→ **Word and element location data**:

——

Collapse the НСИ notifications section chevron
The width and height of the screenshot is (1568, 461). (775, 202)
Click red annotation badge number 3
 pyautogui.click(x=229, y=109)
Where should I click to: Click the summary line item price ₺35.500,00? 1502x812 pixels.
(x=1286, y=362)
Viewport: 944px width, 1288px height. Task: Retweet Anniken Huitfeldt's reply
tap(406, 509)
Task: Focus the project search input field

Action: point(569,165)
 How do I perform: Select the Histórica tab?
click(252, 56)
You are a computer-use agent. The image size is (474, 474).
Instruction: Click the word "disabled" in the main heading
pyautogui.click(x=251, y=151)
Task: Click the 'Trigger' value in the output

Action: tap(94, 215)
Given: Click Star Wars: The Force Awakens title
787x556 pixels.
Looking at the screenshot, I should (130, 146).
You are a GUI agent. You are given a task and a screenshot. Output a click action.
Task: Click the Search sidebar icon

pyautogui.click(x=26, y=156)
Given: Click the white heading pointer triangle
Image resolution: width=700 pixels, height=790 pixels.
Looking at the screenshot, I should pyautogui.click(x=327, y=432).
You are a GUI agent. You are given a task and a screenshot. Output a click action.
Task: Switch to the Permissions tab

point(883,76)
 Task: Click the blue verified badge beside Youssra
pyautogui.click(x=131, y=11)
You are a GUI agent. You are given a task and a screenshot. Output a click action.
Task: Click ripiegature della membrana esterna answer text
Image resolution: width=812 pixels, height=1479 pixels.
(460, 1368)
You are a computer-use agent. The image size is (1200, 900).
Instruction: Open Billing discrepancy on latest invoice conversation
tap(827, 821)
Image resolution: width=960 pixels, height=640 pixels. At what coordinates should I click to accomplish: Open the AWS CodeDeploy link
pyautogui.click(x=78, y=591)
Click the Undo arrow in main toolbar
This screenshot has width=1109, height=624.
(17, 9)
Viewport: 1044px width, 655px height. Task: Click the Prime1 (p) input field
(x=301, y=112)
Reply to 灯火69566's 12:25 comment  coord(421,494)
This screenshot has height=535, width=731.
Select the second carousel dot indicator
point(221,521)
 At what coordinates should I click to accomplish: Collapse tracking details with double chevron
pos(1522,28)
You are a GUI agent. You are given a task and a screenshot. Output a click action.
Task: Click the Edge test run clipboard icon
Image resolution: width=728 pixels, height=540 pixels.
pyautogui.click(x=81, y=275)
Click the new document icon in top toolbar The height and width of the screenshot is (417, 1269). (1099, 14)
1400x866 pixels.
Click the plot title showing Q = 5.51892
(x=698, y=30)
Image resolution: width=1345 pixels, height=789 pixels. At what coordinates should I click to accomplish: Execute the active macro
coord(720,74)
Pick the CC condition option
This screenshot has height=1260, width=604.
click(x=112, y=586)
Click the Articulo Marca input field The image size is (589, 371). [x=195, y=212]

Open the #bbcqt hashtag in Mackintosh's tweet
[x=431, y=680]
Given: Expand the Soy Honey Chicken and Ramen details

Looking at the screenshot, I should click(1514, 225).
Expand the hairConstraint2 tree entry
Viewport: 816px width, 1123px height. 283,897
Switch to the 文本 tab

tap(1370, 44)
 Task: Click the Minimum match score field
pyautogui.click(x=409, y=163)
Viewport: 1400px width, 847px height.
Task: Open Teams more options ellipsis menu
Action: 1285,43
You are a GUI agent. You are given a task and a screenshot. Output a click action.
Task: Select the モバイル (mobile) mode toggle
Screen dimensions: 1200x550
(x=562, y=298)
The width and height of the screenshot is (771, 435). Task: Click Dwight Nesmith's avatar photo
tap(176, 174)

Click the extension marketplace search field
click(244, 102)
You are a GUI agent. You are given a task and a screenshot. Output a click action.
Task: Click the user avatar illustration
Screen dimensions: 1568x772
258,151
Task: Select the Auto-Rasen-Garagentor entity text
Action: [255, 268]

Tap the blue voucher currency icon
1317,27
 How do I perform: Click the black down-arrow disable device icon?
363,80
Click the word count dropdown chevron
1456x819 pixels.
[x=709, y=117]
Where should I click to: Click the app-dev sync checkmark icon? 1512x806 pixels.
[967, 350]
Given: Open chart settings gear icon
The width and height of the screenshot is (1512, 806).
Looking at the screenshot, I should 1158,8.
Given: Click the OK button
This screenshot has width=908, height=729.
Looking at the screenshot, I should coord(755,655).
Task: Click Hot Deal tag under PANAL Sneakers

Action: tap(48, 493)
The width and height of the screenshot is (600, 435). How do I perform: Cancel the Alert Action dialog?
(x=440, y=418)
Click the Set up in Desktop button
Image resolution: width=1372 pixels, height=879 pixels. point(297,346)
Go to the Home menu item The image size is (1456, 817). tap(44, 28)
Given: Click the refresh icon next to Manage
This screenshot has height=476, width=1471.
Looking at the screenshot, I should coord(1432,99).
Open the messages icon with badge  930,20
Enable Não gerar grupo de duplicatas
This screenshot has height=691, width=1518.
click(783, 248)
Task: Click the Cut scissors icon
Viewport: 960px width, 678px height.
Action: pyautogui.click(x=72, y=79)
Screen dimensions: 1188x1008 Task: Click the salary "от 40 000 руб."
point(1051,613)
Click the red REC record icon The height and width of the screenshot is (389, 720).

——

→ **AIM OF THE TASK**: Rewrite all of the data above, swapping every "Output a click action" for "Return a click action" and leaving everything else unchanged.

→ **EXERCISE RESPONSE**:
Collapse the НСИ notifications section chevron
The width and height of the screenshot is (1568, 461). (775, 202)
Click red annotation badge number 3
 pyautogui.click(x=229, y=109)
Where should I click to: Click the summary line item price ₺35.500,00? 1502x812 pixels.
(x=1286, y=362)
Viewport: 944px width, 1288px height. Task: Retweet Anniken Huitfeldt's reply
tap(406, 509)
Task: Focus the project search input field

Action: point(569,165)
 How do I perform: Select the Histórica tab?
click(252, 56)
You are a computer-use agent. The image size is (474, 474).
Instruction: Click the word "disabled" in the main heading
pyautogui.click(x=251, y=151)
Task: Click the 'Trigger' value in the output

Action: tap(94, 215)
Given: Click Star Wars: The Force Awakens title
787x556 pixels.
Looking at the screenshot, I should (130, 146).
You are a GUI agent. You are given a task and a screenshot. Return a click action.
Task: Click the Search sidebar icon

pyautogui.click(x=26, y=156)
Given: Click the white heading pointer triangle
Image resolution: width=700 pixels, height=790 pixels.
Looking at the screenshot, I should pyautogui.click(x=327, y=432).
You are a GUI agent. You are given a task and a screenshot. Return a click action.
Task: Switch to the Permissions tab

point(883,76)
 Task: Click the blue verified badge beside Youssra
pyautogui.click(x=131, y=11)
You are a GUI agent. You are given a task and a screenshot. Return a click action.
Task: Click ripiegature della membrana esterna answer text
Image resolution: width=812 pixels, height=1479 pixels.
(460, 1368)
You are a computer-use agent. The image size is (1200, 900).
Instruction: Open Billing discrepancy on latest invoice conversation
tap(827, 821)
Image resolution: width=960 pixels, height=640 pixels. At what coordinates should I click to accomplish: Open the AWS CodeDeploy link
pyautogui.click(x=78, y=591)
Click the Undo arrow in main toolbar
This screenshot has width=1109, height=624.
(17, 9)
Viewport: 1044px width, 655px height. Task: Click the Prime1 (p) input field
(x=301, y=112)
Reply to 灯火69566's 12:25 comment  coord(421,494)
This screenshot has height=535, width=731.
Select the second carousel dot indicator
point(221,521)
 At what coordinates should I click to accomplish: Collapse tracking details with double chevron
pos(1522,28)
You are a GUI agent. You are given a task and a screenshot. Return a click action.
Task: Click the Edge test run clipboard icon
Image resolution: width=728 pixels, height=540 pixels.
pyautogui.click(x=81, y=275)
Click the new document icon in top toolbar The height and width of the screenshot is (417, 1269). (1099, 14)
1400x866 pixels.
Click the plot title showing Q = 5.51892
(x=698, y=30)
Image resolution: width=1345 pixels, height=789 pixels. At what coordinates should I click to accomplish: Execute the active macro
coord(720,74)
Pick the CC condition option
This screenshot has height=1260, width=604.
click(x=112, y=586)
Click the Articulo Marca input field The image size is (589, 371). [x=195, y=212]

Open the #bbcqt hashtag in Mackintosh's tweet
[x=431, y=680]
Given: Expand the Soy Honey Chicken and Ramen details

Looking at the screenshot, I should click(1514, 225).
Expand the hairConstraint2 tree entry
Viewport: 816px width, 1123px height. 283,897
Switch to the 文本 tab

tap(1370, 44)
 Task: Click the Minimum match score field
pyautogui.click(x=409, y=163)
Viewport: 1400px width, 847px height.
Task: Open Teams more options ellipsis menu
Action: 1285,43
You are a GUI agent. You are given a task and a screenshot. Return a click action.
Task: Select the モバイル (mobile) mode toggle
Screen dimensions: 1200x550
(x=562, y=298)
The width and height of the screenshot is (771, 435). Task: Click Dwight Nesmith's avatar photo
tap(176, 174)

Click the extension marketplace search field
click(244, 102)
You are a GUI agent. You are given a task and a screenshot. Return a click action.
Task: Click the user avatar illustration
Screen dimensions: 1568x772
258,151
Task: Select the Auto-Rasen-Garagentor entity text
Action: [255, 268]

Tap the blue voucher currency icon
1317,27
 How do I perform: Click the black down-arrow disable device icon?
363,80
Click the word count dropdown chevron
1456x819 pixels.
[x=709, y=117]
Where should I click to: Click the app-dev sync checkmark icon? 1512x806 pixels.
[967, 350]
Given: Open chart settings gear icon
The width and height of the screenshot is (1512, 806).
Looking at the screenshot, I should 1158,8.
Given: Click the OK button
This screenshot has width=908, height=729.
Looking at the screenshot, I should coord(755,655).
Task: Click Hot Deal tag under PANAL Sneakers

Action: tap(48, 493)
The width and height of the screenshot is (600, 435). How do I perform: Cancel the Alert Action dialog?
(x=440, y=418)
Click the Set up in Desktop button
Image resolution: width=1372 pixels, height=879 pixels. point(297,346)
Go to the Home menu item The image size is (1456, 817). tap(44, 28)
Given: Click the refresh icon next to Manage
This screenshot has height=476, width=1471.
Looking at the screenshot, I should coord(1432,99).
Open the messages icon with badge  930,20
Enable Não gerar grupo de duplicatas
This screenshot has height=691, width=1518.
click(783, 248)
Task: Click the Cut scissors icon
Viewport: 960px width, 678px height.
Action: pyautogui.click(x=72, y=79)
Screen dimensions: 1188x1008 Task: Click the salary "от 40 000 руб."
point(1051,613)
Click the red REC record icon The height and width of the screenshot is (389, 720).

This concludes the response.